EXERCISE TEXT:
※

So the only thing I can come up with is that he may be having some early arthritis.

During the year we were letting him heal from his injury, we did have X-rays done to see if the wire had gone all the way to the bone or not. The vet said everything looked okay except for one little spot where the wire may have hit bone. She couldn't tell because of course, the X-ray was slightly blurry in the area of question. She said that if it did hit bone, it is possible he could have early arthritis problems. 

So does this sound like arthritis? What do you guys think? If it is, what supplements/treatment can I give him? He is a VERY picky eater...

Any other ideas of what this could be???


----------



## meemoicloee23 (Oct 2, 2010)

you said that you only had a month of and a half of training and you were competing at a gallop, barrel racing puts alot of pressure on a horse and they need to be very fit for them to do so. you said he doesn't get riddin much so my theory is he got into the gallop around barels a little to fast, (as in he needed to be a little fitter before you started) and now hes probably lame. you should call the vet and have him take a look at your pony


----------



## beau159 (Oct 4, 2010)

meemoicloee23 said:


> you said that you only had a month of and a half of training and you were competing at a gallop, barrel racing puts alot of pressure on a horse and they need to be very fit for them to do so. you said he doesn't get riddin much so my theory is he got into the gallop around barels a little to fast, (as in he needed to be a little fitter before you started) and now hes probably lame. you should call the vet and have him take a look at your pony


I should have clarified that I actually first noticed the limping BEFORE I took him to any barrel races or shows during my break. I rode him every day for a few weeks to get him at least a little bit of shape before I asked him to perform at a race or show. Overall, he never gets much out of shape (it's quite amazing, actually). He will sit all winter long with his head in a round bale 24/7 and never even get a hay belly.

※

DATA EXCERPT:

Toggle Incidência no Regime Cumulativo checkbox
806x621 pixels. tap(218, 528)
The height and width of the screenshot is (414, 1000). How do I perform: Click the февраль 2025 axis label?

※

EXERCISE TASKS:
1. Answer these from the forum thread about the limping horse:
(a) Why couldn't the vet tell whether the wire had hit bone?
(b) What did the vet say could happen if the wire did hit bone?
(c) What does beau159 say the horse does all winter long?
2. Carry on the forum thread about the limping horse from where it stops.

RESPONSES IN ORDER:
1.
(a) The X-ray was slightly blurry in that area.
(b) He could have early arthritis problems.
(c) He sits with his head in a round bale 24/7 and never even gets a hay belly.

2.
And now, he has been sitting at home in the open pasture for over a month with rest and relaxation, doing whatever he pleases, and yet he is still spontaneously limping. 

But yes, I do realize I was home for a very short time (only a month and a half) which is not much time to get him into shape for much of anything, so we only went to 4 things during that time. I do not use whips or spurs on him ever at a show; he runs freely himself.


----------



## meemoicloee23 (Oct 2, 2010)

alright well then it sounds like you knew what you were doing, you should still get a vet to chek him out


----------



## beau159 (Oct 4, 2010)

meemoicloee23 said:


> alright well then it sounds like you knew what you were doing, you should still get a vet to chek him out


My only concern is that the day I decide to haul him to a vet (keeping in mind the closest one is 70 miles away, which would be 140 round-trip) or have the vet come see him (which is a minimum $100 for the trip alone) is that of course that would be the day he is fine with no limp. And I'm not so sure it would be a good evaluation if they cannot see first-hand how and where he is limping. 

My other problem is that my parents are keeping him for me right now while I am in school. And being in graduate school = no money. I myself would not hesitate to take him to the vet for a problem such as this once I am on my own in a few years, but right now I am not the one who would be paying the vet bill. And unless the vet happens to be coming out for the cattle anyway, there's little to no chance that's going to get my parents to take him to the vet. It is just too expensive for a horse that is currently eating all the grass in the pasture. 

So ... that is why I have not already taken him to the vet and am here on a forum instead trying to figure out what may be wrong.


----------



## NorthernMama (Mar 12, 2008)

It could be arthritis for sure, but it could be any number of other things also. I know that often horses with arthritis do much better with regular exercise, which could explain the flare-up now.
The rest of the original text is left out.